* [DATASET EXCERPTS]
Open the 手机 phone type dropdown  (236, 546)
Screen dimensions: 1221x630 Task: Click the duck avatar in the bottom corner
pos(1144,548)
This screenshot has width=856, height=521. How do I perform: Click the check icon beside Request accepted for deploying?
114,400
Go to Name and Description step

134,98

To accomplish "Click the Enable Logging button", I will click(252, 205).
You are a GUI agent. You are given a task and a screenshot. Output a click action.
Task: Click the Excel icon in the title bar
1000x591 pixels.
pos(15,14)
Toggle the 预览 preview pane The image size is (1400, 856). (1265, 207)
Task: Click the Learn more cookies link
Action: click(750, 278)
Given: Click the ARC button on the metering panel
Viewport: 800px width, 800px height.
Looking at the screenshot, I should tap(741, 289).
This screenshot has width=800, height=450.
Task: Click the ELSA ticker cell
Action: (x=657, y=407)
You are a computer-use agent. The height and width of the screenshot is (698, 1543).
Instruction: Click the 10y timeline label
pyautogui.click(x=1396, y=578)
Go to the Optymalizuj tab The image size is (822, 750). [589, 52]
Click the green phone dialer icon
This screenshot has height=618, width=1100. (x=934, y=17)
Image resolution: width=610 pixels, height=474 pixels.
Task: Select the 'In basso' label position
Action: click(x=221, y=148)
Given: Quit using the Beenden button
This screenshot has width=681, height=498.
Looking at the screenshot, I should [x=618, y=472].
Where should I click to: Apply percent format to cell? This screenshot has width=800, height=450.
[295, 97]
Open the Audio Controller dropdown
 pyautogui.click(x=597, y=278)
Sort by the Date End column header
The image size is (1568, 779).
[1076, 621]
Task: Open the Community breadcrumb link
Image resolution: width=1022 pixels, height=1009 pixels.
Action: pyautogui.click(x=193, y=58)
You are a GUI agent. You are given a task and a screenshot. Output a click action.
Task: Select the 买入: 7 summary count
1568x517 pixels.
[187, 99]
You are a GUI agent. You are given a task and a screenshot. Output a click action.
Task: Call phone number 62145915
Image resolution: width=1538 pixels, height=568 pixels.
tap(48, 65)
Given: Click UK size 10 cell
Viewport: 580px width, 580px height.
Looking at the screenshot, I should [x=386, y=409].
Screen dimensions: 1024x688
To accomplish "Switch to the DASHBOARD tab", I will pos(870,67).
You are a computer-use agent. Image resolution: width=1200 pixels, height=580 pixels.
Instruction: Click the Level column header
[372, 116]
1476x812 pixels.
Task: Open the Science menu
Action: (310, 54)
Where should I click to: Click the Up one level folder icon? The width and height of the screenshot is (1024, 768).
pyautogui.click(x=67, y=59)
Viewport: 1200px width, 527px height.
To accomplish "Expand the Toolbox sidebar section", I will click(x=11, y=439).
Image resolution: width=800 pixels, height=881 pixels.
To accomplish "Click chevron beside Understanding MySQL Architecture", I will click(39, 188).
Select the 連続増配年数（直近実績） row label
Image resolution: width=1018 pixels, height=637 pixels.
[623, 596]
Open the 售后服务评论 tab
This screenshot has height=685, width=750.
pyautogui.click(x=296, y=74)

* [GIVEN INSTRUCTION] Print the data above line for line, leaving every character unchanged.

* [THE OUTPUT]
Open the 手机 phone type dropdown  (236, 546)
Screen dimensions: 1221x630 Task: Click the duck avatar in the bottom corner
pos(1144,548)
This screenshot has width=856, height=521. How do I perform: Click the check icon beside Request accepted for deploying?
114,400
Go to Name and Description step

134,98

To accomplish "Click the Enable Logging button", I will click(252, 205).
You are a GUI agent. You are given a task and a screenshot. Output a click action.
Task: Click the Excel icon in the title bar
1000x591 pixels.
pos(15,14)
Toggle the 预览 preview pane The image size is (1400, 856). (1265, 207)
Task: Click the Learn more cookies link
Action: click(750, 278)
Given: Click the ARC button on the metering panel
Viewport: 800px width, 800px height.
Looking at the screenshot, I should tap(741, 289).
This screenshot has width=800, height=450.
Task: Click the ELSA ticker cell
Action: (x=657, y=407)
You are a computer-use agent. The height and width of the screenshot is (698, 1543).
Instruction: Click the 10y timeline label
pyautogui.click(x=1396, y=578)
Go to the Optymalizuj tab The image size is (822, 750). [589, 52]
Click the green phone dialer icon
This screenshot has height=618, width=1100. (x=934, y=17)
Image resolution: width=610 pixels, height=474 pixels.
Task: Select the 'In basso' label position
Action: click(x=221, y=148)
Given: Quit using the Beenden button
This screenshot has width=681, height=498.
Looking at the screenshot, I should [x=618, y=472].
Where should I click to: Apply percent format to cell? This screenshot has width=800, height=450.
[295, 97]
Open the Audio Controller dropdown
 pyautogui.click(x=597, y=278)
Sort by the Date End column header
The image size is (1568, 779).
[1076, 621]
Task: Open the Community breadcrumb link
Image resolution: width=1022 pixels, height=1009 pixels.
Action: pyautogui.click(x=193, y=58)
You are a GUI agent. You are given a task and a screenshot. Output a click action.
Task: Select the 买入: 7 summary count
1568x517 pixels.
[187, 99]
You are a GUI agent. You are given a task and a screenshot. Output a click action.
Task: Call phone number 62145915
Image resolution: width=1538 pixels, height=568 pixels.
tap(48, 65)
Given: Click UK size 10 cell
Viewport: 580px width, 580px height.
Looking at the screenshot, I should [x=386, y=409].
Screen dimensions: 1024x688
To accomplish "Switch to the DASHBOARD tab", I will pos(870,67).
You are a computer-use agent. Image resolution: width=1200 pixels, height=580 pixels.
Instruction: Click the Level column header
[372, 116]
1476x812 pixels.
Task: Open the Science menu
Action: (310, 54)
Where should I click to: Click the Up one level folder icon? The width and height of the screenshot is (1024, 768).
pyautogui.click(x=67, y=59)
Viewport: 1200px width, 527px height.
To accomplish "Expand the Toolbox sidebar section", I will click(x=11, y=439).
Image resolution: width=800 pixels, height=881 pixels.
To accomplish "Click chevron beside Understanding MySQL Architecture", I will click(39, 188).
Select the 連続増配年数（直近実績） row label
Image resolution: width=1018 pixels, height=637 pixels.
[623, 596]
Open the 售后服务评论 tab
This screenshot has height=685, width=750.
pyautogui.click(x=296, y=74)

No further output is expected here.